## Work item:
Your answer should be every line below that includes the word "agent".

## Data provided:

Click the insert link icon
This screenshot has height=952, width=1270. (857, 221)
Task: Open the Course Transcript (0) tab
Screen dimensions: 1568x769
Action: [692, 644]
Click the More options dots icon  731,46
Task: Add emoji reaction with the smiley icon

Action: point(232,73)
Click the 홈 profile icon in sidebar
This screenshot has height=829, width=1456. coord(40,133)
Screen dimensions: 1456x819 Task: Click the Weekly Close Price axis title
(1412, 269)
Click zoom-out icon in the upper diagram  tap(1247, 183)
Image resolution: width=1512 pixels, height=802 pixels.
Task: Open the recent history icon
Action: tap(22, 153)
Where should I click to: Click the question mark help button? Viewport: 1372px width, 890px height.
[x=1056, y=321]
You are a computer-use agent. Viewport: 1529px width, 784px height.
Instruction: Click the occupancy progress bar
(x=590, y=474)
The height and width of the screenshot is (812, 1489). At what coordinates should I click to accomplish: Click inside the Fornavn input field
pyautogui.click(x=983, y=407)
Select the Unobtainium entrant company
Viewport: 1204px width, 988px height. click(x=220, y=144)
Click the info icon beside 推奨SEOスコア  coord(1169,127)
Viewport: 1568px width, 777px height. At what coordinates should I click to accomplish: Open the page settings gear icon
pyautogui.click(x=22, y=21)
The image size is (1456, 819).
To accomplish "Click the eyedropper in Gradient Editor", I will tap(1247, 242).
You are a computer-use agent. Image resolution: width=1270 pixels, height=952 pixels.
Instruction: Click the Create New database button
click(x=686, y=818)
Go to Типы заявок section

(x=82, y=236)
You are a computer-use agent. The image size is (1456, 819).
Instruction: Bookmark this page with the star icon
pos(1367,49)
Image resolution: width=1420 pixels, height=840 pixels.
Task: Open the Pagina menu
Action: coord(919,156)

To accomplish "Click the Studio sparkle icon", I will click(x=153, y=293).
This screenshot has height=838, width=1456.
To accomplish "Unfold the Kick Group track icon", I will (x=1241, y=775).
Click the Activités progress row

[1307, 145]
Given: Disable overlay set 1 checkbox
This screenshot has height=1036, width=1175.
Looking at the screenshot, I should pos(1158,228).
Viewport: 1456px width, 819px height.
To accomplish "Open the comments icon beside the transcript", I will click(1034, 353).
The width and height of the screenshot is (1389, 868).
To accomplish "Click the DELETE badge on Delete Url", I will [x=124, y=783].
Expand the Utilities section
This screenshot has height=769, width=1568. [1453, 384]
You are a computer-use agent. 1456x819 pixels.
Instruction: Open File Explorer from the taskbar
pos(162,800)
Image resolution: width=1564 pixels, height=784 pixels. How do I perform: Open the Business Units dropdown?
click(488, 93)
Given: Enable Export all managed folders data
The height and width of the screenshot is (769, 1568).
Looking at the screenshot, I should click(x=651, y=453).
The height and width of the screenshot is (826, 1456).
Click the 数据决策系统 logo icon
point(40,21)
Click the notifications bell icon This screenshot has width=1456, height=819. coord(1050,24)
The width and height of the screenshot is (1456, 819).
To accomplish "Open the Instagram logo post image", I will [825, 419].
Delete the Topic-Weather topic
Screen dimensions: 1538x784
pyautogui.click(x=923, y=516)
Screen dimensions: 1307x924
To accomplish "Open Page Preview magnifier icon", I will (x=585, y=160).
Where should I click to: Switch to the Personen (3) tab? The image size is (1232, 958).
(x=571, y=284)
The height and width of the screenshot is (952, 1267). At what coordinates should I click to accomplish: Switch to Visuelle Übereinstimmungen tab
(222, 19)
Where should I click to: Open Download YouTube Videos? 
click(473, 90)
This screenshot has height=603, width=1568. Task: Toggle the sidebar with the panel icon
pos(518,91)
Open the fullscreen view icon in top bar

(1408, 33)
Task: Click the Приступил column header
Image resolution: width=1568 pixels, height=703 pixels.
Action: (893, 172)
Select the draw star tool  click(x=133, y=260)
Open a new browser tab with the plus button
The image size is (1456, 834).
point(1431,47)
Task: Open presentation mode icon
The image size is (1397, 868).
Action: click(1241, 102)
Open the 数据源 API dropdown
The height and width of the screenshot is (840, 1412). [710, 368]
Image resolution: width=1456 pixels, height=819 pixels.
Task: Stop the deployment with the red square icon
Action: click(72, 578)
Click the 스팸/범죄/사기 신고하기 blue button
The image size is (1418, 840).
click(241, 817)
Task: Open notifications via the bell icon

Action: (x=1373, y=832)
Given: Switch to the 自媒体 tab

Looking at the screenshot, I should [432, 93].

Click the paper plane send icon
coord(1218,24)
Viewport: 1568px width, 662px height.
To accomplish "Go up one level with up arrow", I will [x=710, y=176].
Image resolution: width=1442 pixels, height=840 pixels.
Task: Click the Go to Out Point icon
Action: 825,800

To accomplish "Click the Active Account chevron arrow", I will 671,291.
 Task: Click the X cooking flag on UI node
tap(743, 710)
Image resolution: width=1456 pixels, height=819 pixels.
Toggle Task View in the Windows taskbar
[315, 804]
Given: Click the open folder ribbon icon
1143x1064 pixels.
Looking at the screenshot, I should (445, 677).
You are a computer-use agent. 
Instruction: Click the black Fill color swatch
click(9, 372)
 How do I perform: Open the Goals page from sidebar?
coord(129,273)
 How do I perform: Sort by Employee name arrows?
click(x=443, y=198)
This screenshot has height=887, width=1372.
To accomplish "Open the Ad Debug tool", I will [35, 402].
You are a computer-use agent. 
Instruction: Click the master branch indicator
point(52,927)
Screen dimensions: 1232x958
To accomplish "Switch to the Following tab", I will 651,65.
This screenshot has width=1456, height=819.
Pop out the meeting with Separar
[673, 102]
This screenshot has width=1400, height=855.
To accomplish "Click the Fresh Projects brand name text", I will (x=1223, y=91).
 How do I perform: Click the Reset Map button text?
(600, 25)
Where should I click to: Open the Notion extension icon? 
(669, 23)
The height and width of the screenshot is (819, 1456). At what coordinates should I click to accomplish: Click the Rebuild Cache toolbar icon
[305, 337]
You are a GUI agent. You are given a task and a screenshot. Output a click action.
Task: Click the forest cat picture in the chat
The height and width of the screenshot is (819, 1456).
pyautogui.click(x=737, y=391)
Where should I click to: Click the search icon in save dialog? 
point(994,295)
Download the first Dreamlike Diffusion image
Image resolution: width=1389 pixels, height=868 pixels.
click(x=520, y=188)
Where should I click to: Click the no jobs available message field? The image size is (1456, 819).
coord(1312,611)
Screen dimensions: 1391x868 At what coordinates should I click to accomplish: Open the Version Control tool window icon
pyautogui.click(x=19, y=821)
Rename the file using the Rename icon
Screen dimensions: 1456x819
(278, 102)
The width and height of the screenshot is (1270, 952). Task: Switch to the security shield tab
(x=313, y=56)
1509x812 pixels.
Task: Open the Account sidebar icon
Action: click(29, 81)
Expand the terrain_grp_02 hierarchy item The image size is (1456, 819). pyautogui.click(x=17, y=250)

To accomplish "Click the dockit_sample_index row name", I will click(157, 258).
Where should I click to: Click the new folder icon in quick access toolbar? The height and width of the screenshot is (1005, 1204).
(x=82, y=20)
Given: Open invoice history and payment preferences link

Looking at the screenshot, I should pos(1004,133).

## Task answer:
You are a computer-use agent. Viewport: 1529px width, 784px height.
You are a computer-use agent. Image resolution: width=1270 pixels, height=952 pixels.
You are a computer-use agent. The image size is (1456, 819).
You are a computer-use agent. 1456x819 pixels.
You are a computer-use agent. 
You are a computer-use agent. 
You are a GUI agent. You are given a task and a screenshot. Output a click action.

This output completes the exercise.